Thursday, October 27, 2011

Cultural Moral Relativism and the Chinese Hit-and-Run Story

Sullivan links to this at GetReligion.org

So here's the deal--more or less:
It is rare for someone to unequivocally espouse cultural moral relativism. In fact, there probably isn't even a clearly-defined view to espouse. Shamelessly shoving all the interesting details to the side, however, cultural moral relativism is--if it is anything at all--roughly the view that acts become morally right in virtue of being traditional (that is, roughly: having been performed repeatedly), or in virtue of being widely or traditionally accepted. It is the view that specifically and narrowly cultural facts like tradition and acceptance constitute or subvene moral rightness.This view is insane, and no one who reflects on it can think it is plausible.

So...does GetReligion advocate such a view? No...  Again, almost no one does. But relativism survives on unclarity and equivocal support. geoconger at GetReligion marshals facts about China's Confucian heritage in response to shock at the hit-and-run case. The relevant dialog would go something like this:

A: Holy crap, I can't believe people just killed that girl/let her die!

B: Well, you've got to understand that Confucianism doesn't endorse Good Samaritanism.

-fin-

No one in this dialog is advocating CMR...but B is not exactly not endorsing it, either. That is to say, B's response is consistent with CMR, but does not entail it. One might make a B-ish response if one were a cultural moral relativist and thought that the fact that x is traditional magically makes it right. Or one might make a B-ish response if one had a non-crazy moral view, but was offering a kind of excuse for the reprehensible actions of the people in question. The fact that x is traditional cannot make x right...but it can act as an (at least partial) excuse for people who do x. Culture is a powerful thing. Contrary to much current thinking, it is not magic. It can't, for example, make acts morally right. But it can blind people to even very obvious facts. Like the fact that one ought to render aid to the innocent when feasible. This part of our Christian heritage is not specifically Christian. Christian's didn't make it up, they just directed our attention to it. And--unless we're missing something here--if you don't recognize such a duty, you're making an error.
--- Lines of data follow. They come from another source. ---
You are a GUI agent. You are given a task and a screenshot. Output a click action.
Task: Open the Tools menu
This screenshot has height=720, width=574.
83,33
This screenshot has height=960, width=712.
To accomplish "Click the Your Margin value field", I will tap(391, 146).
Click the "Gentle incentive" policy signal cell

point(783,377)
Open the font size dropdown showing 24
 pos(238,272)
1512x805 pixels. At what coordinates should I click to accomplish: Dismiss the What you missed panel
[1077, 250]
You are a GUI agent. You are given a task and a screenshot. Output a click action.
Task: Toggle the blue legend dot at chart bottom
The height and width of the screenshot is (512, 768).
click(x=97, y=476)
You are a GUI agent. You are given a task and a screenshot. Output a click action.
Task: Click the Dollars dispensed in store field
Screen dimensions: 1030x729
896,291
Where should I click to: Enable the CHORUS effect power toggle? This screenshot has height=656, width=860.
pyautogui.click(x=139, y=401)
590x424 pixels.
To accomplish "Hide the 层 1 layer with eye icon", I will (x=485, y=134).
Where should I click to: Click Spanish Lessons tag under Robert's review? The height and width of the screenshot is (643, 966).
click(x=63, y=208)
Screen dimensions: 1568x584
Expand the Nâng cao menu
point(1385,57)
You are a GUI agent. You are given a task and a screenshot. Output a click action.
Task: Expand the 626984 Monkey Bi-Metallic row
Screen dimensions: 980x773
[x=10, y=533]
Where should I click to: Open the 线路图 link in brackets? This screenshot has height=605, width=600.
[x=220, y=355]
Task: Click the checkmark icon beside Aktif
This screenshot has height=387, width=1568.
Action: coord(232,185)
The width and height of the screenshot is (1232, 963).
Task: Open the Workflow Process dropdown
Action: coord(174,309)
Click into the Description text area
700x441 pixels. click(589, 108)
In fact, there's a much better defense of the actions of the bystanders (if not the killers) based on perfectly objective appeals. According to these folks, helping someone in China opens you up to the threat of prosecution. I've been seeing several appeals to a story about a guy who found an elderly woman lying in the street and helped her up. She sued him, falsely claiming that he had pushed her down, and the court sided with her, allegedly asking "why would he help her up if he had not pushed her down?" Now, arguments that one should render aid anyway to the side...this explanation makes perfect sense and has no hint of relativism. The duty to render aid is of a merely prima facie type--given a sufficiently high probability of me drowning, I can be relieved of my obligation to try to save you from drowning. As you raise the cost to the potential Good Samaritan, you weaken his responsibility to render aid.

At any rate, what interests me most about this is that it's such a representative case with respect to CMR. Nobody comes right out and says that it's wrong to render aid in China, and wrong because their culture (allegedly) accepts that it is. Everything that is said can be cashed out in much more sensible terms; culture can excuse, in the same way that ignorance can excuse. But I have little doubt that many will read the post as another instance of knee-jerk CMR.

Again, the single most important fact about CMR is that it is a view that survives on unclarity.

(Note also that an actual Chinese person here does not try to make any even vaguely CMR-ish appeal, but, rather, just looks for explanations of what she clearly sees and identifies as widespread moral error in China.)

2 Comments:

Blogger Protagoras said...

David Lewis has a couple of papers ("Mill or Milquetoast" and "Academic Appointments"; both are in his Papers in Ethics and Social Philosophy) arguing a consequentialist basis for tolerance. The brutally oversimplified version is that given the massive risks and costs of conflict, the potential gain from eliminating wrongness if it is suppressed wherever it arises is not enough to be worth it. Since it's difficult to think strategically all the time, we convince ourselves that people holding wrong views is all right in order to ensure that we maintain our commitment to the necessary tolerance.

Though Lewis specifically addresses only tolerance of wrong beliefs, I wonder if it might not generalize to tolerance of at least some kinds of wrong behavior as well. If so, that might account for our attitude toward other cultures; if an entire culture engages in a practice that is morally wrong, then the sort of conflict that would result from trying to change that would be very destructive indeed, so unless the wrong is very severe, it wouldn't be worth it to get in a fight over that issue. Perhaps we convince ourselves that it isn't really wrong when another culture does it in order to ensure that we consistently follow the (highly advisable) strategy of not treating it as something we should be willing to fight over.

7:24 AM  
Anonymous Spencer said...

Just a terminological question. Is there a standardly accepted term to describe moral relativism which says that moral goodness subvenes on individual opinions?

That seems to be as common a view as cultural moral relativism. I used to refer to that as "ethical subjectivism", but that appears to be a totally different metaethical position.